§ To do: Swap "location" for "position" in the lines from the one containing "Identify the location" through the one containing "(994, 1336).". Write out only those lines, with nothing else changed.

§ Records provided:
----

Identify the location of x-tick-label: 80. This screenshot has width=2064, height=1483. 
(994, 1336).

----

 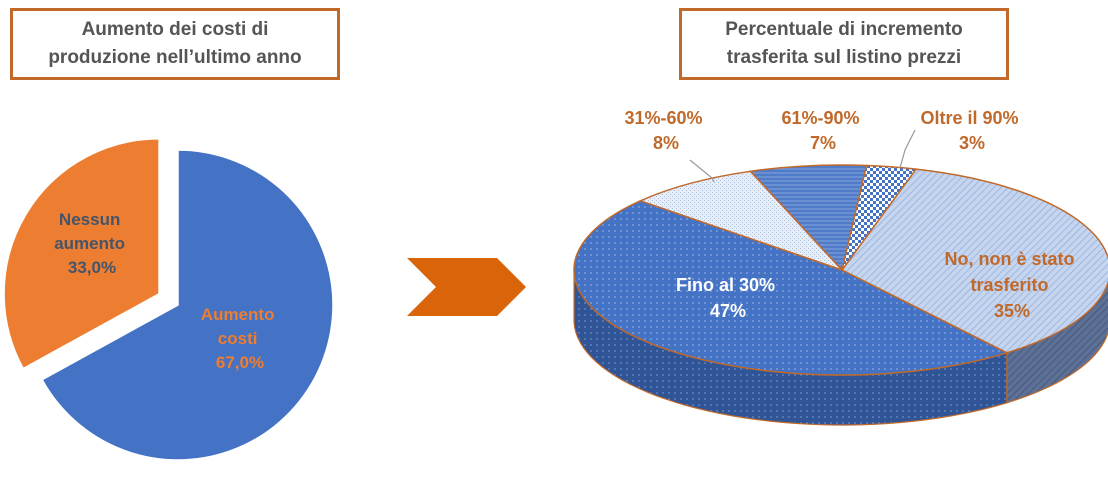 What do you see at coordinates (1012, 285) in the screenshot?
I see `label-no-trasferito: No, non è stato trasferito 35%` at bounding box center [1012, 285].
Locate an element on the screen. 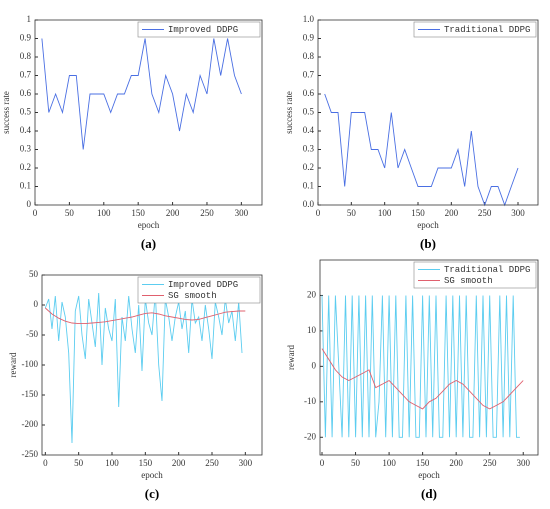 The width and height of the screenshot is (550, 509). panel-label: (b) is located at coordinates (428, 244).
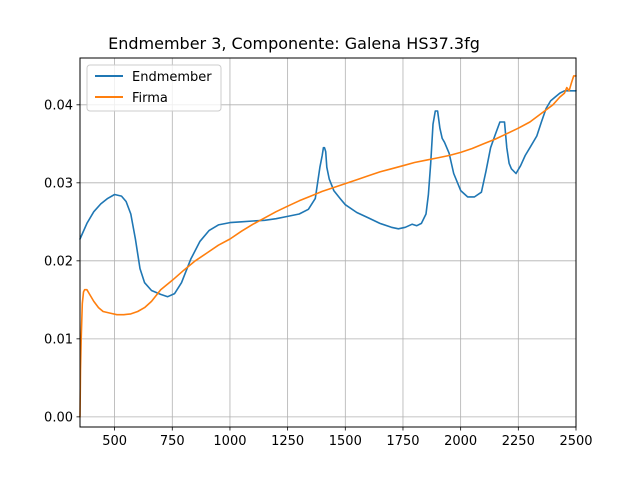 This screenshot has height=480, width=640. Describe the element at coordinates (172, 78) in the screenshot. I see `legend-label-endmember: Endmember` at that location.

----

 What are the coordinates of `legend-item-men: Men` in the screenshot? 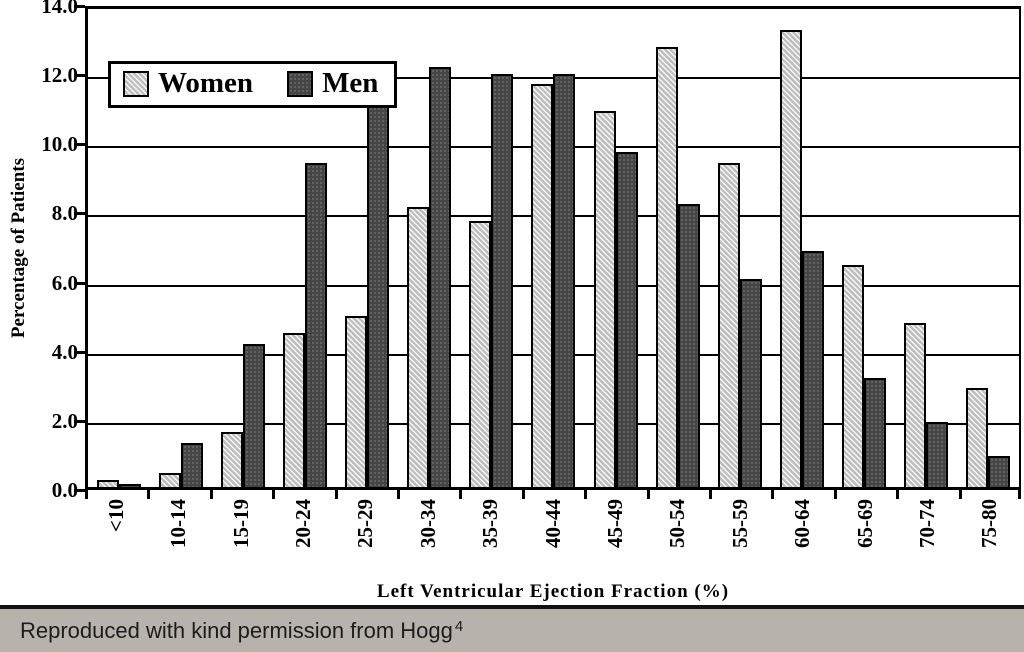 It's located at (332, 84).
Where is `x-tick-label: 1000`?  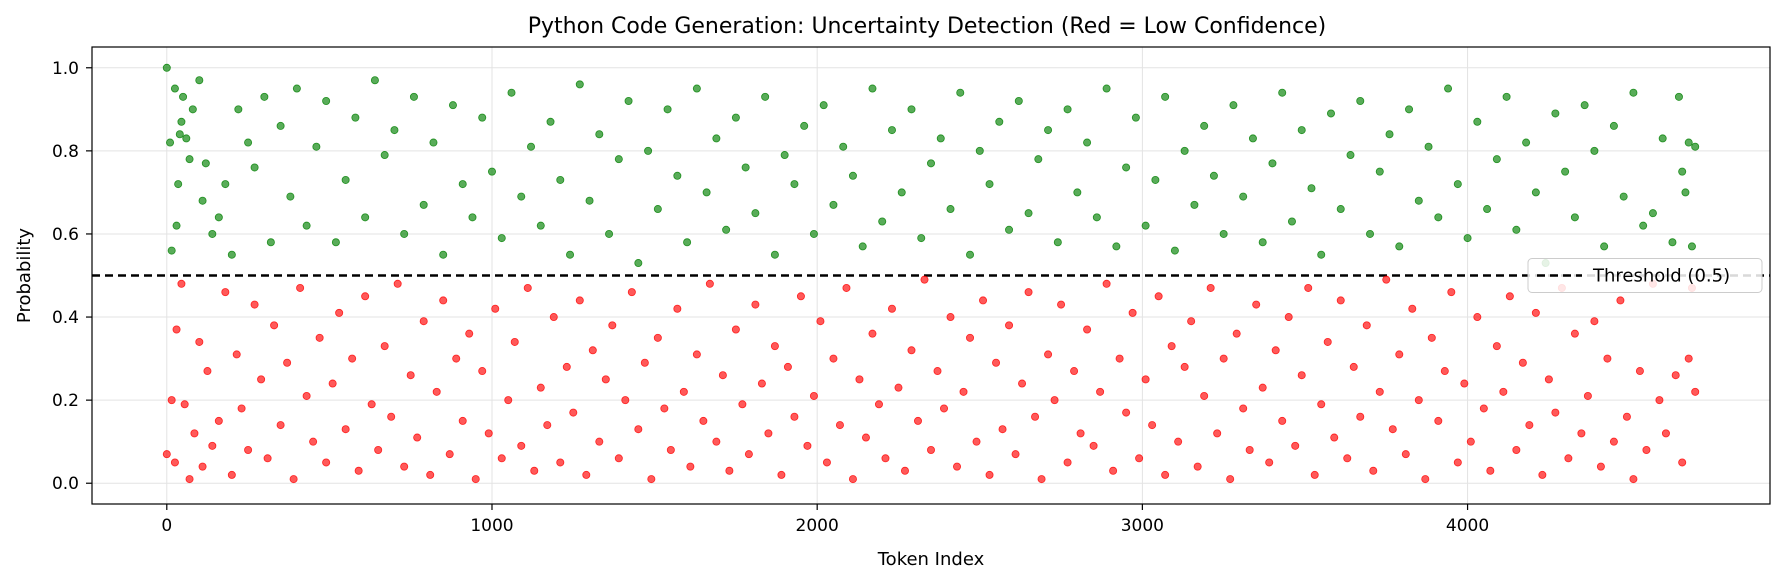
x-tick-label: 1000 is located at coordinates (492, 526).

----

§ Expected output:
Identify the position of x-tick-label: 80. This screenshot has width=2064, height=1483. 
(994, 1336).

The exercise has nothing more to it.